Ça a l’air facile expliqué comme ça, maintenant que je suis grand-père, maintenant qu’il y a 20 ans de passées. Après que j’ai connu d’autres femmes, d’autres séparations… Maintenant que j’ai une amoureuse dans ma vie depuis 10 ans, qui s’entend merveilleusement bien avec ma fille. Elle s’adorent toutes les deux. Si on me demandait comment je m’en suis sorti, ma réponse serait une des plus plates à entendre. Et oui, TOUT s’arrange avec…le temps !

J’ai connu une souffrance terrible, certain, mais avec du recul, je me rends compte que cette souffrance venait du fait que j’appréhendais toujours le pire. Que le temps ne passait jamais assez vite quand j’étais dans ma tête à m’imaginer une quinzaine avant de revoir l’être que j’aimais le plus au monde, et qui est toujours au top universel de ma liste d’Amour inconditionnel. Il s’est ajouté un petit bonhomme depuis, comme deuxième Amour inconditionnel. La vie est belle et la séparation est loin derrière. 

Merci Andrée, Dany et Joëlle (j’en aurais long à vous raconter sur les beaux moments passés avec ce trio numéro 1). Merci à la mère de ma fille, qui a tout simplifié en me rassurant. Cette femme que j’aime plus que jamais, différemment bien sûr. Elle est quand même la mère de ma fille et elle est une bonne personne. Merci ma belle Claude de m’avoir le plus appris, car c’est avec toi que j’ai compris comment se vivait une séparation : en partageant des activités ensemble tous les deux, en t’écoutant me parler, en te regardant dessiner, rire, pleurer, chanter, VIVRE, sans te soucier du lendemain. En te sentant bien dans tout cela.

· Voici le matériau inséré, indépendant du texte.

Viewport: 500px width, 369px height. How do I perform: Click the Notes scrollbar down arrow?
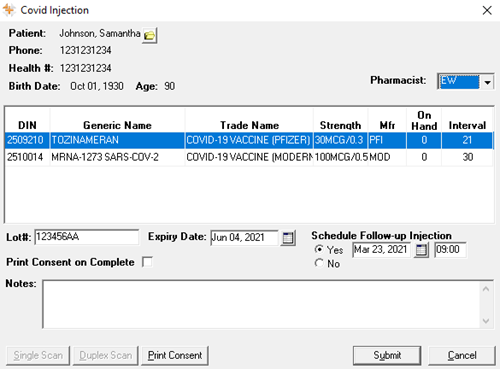pyautogui.click(x=486, y=321)
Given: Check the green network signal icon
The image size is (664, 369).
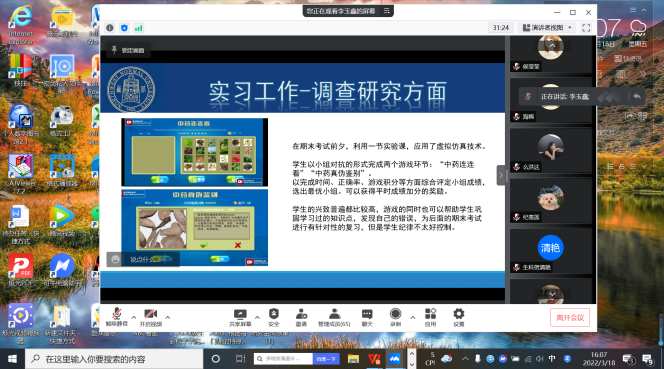Looking at the screenshot, I should (138, 28).
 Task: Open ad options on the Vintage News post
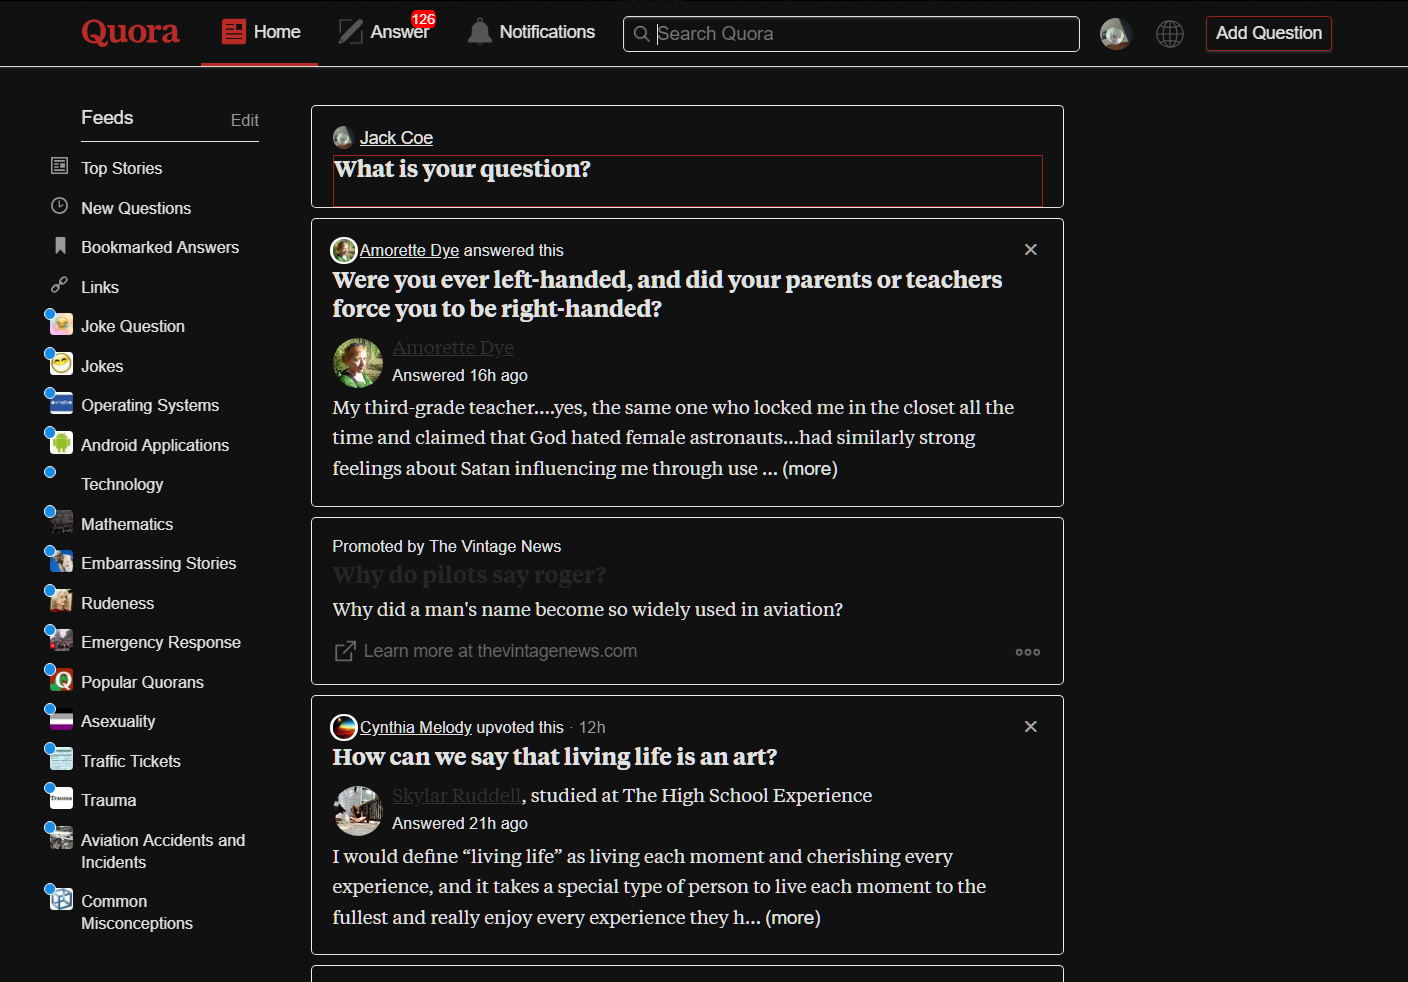coord(1027,651)
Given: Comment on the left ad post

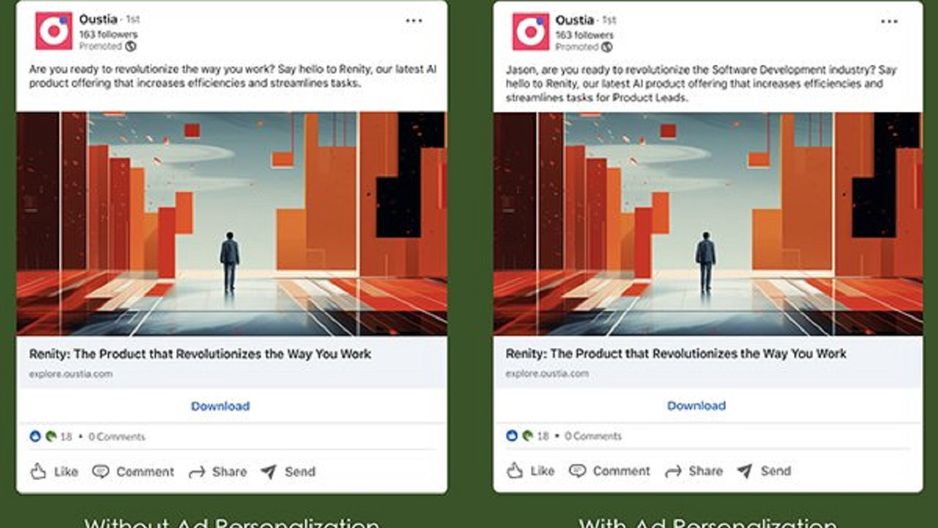Looking at the screenshot, I should coord(133,472).
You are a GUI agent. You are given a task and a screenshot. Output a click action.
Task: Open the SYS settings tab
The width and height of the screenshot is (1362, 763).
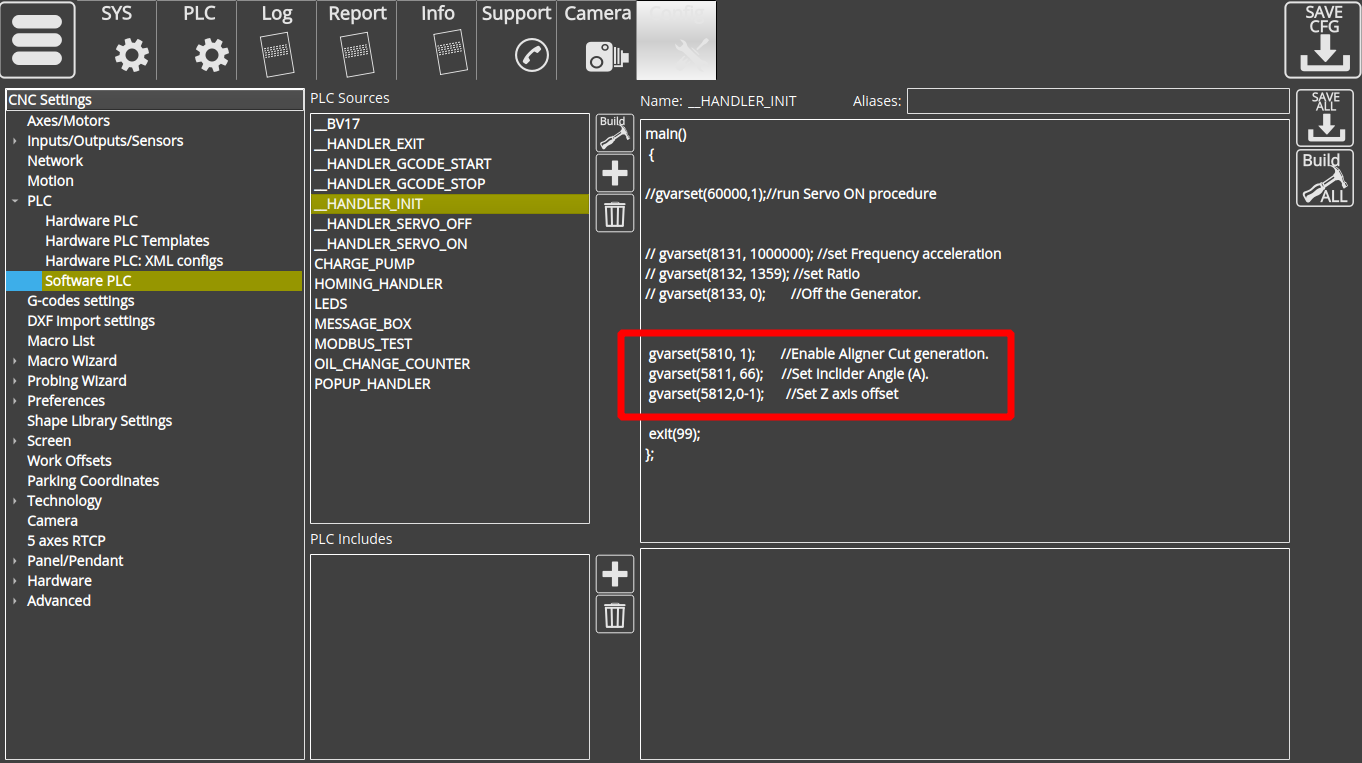pos(117,40)
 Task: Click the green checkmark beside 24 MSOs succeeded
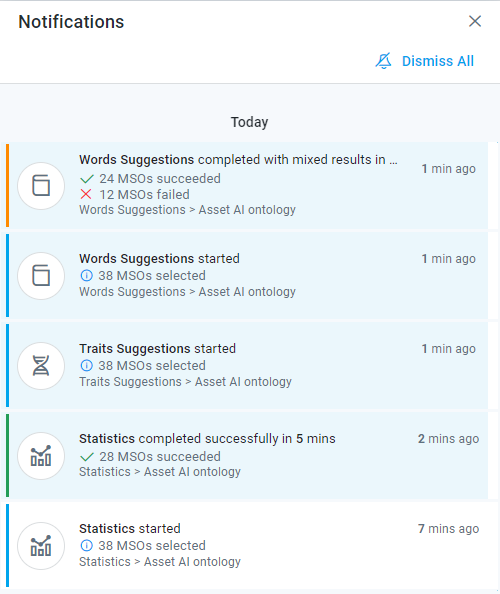tap(87, 179)

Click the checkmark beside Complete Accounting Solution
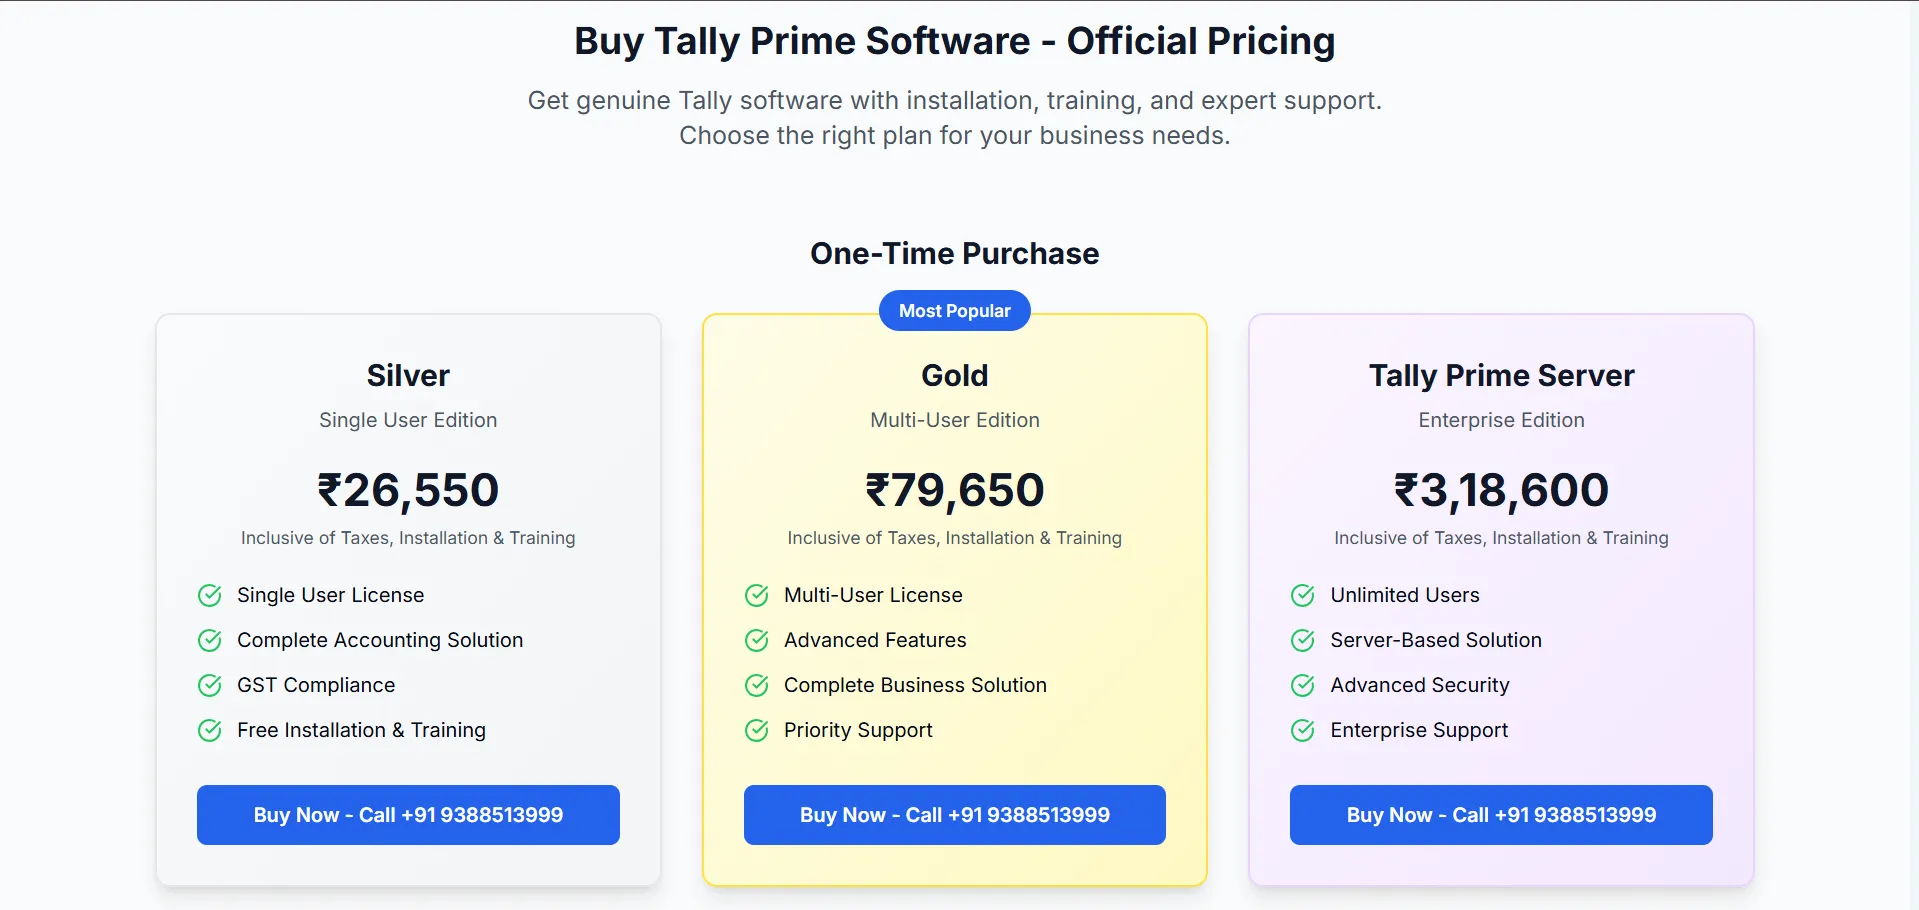210,640
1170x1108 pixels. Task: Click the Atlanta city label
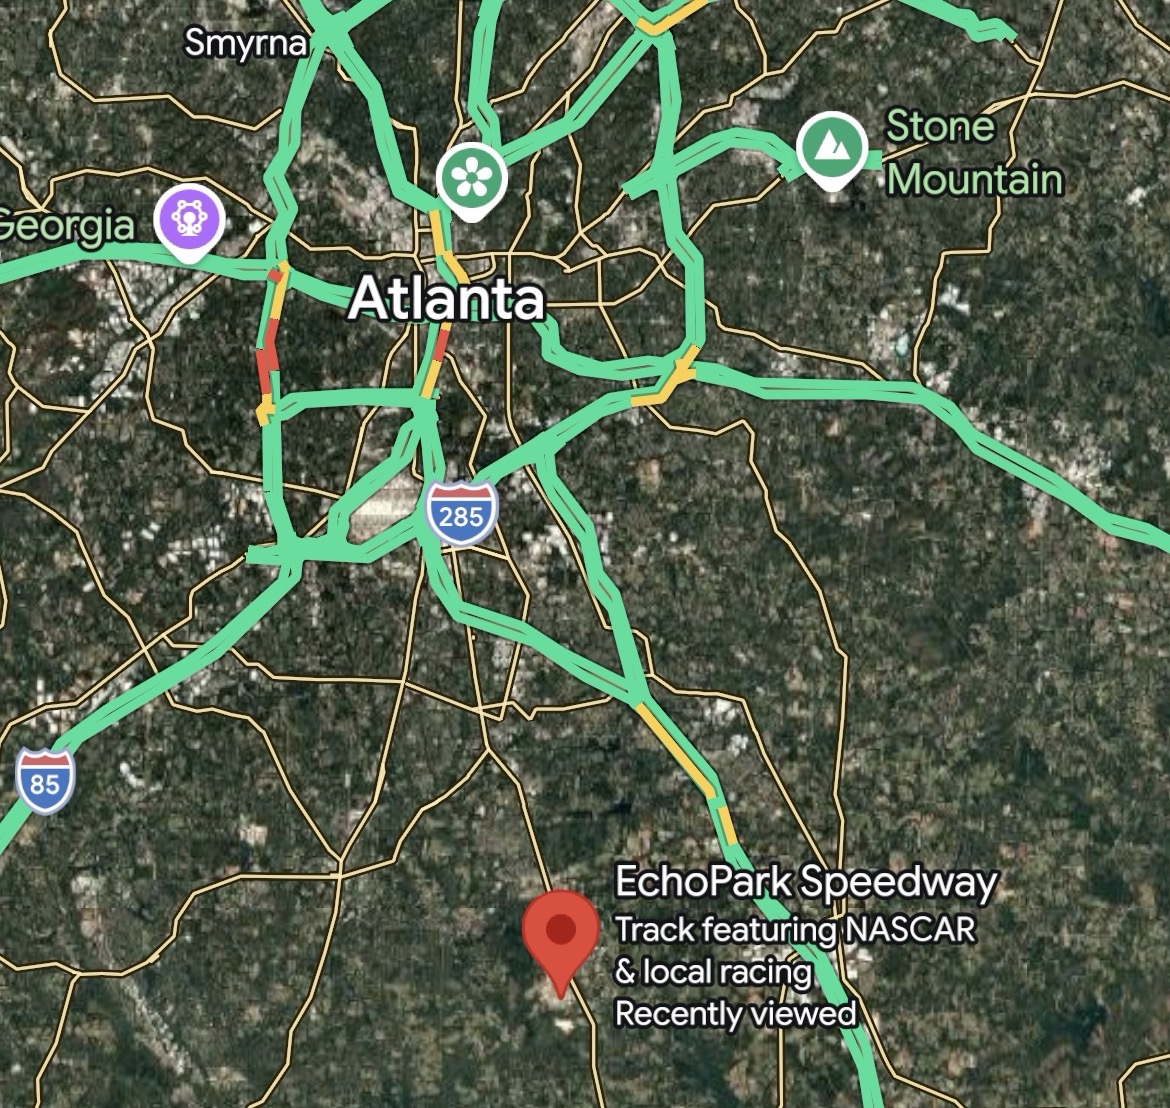[446, 298]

Merci à la vie d’être aussi simple quand on ne la rend pas compliquée soi-même. Haha… Je ris tout seul et quand j’ai commencé à écrire, j’étais encore sur le bord des larmes… Le TEMPS !  Prenons-le, utilisons-le, y en a du temps. Mais celui qui est passé ne reviendra jamais, autant celui passé dans les peines que celui vécu dans la joie.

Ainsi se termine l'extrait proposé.